Objective
Quote the lines below word for word, starting at the line that contains "Fachwissen [Mehr anzeigen" and ending at the last of the items.

Data on locating visible targets
— START —
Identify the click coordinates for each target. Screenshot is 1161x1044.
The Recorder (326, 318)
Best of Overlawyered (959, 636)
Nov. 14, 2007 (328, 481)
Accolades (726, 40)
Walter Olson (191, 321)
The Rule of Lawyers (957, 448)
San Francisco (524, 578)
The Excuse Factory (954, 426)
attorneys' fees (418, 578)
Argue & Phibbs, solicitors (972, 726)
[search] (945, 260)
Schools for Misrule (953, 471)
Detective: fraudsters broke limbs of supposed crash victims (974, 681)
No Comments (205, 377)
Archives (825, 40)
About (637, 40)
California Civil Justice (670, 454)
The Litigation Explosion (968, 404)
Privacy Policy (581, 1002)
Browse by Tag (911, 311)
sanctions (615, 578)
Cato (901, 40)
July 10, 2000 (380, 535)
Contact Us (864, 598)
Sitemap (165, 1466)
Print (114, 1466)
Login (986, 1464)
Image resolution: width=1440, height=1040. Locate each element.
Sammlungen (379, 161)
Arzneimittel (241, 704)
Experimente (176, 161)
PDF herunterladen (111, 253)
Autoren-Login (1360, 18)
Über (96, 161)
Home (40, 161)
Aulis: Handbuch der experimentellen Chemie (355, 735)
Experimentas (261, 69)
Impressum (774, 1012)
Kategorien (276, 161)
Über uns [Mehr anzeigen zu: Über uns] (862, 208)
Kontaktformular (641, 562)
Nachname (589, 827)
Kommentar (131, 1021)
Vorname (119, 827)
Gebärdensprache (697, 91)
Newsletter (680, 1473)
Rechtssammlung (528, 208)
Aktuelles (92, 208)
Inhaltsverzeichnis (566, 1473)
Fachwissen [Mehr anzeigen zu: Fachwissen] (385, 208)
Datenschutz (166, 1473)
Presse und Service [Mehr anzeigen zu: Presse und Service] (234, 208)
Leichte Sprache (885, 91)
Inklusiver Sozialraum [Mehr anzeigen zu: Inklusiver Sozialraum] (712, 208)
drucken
— END —
The answer
Fachwissen [Mehr anzeigen zu: Fachwissen] (385, 208)
Datenschutz (166, 1473)
Presse und Service [Mehr anzeigen zu: Presse und Service] (234, 208)
Leichte Sprache (885, 91)
Inklusiver Sozialraum [Mehr anzeigen zu: Inklusiver Sozialraum] (712, 208)
drucken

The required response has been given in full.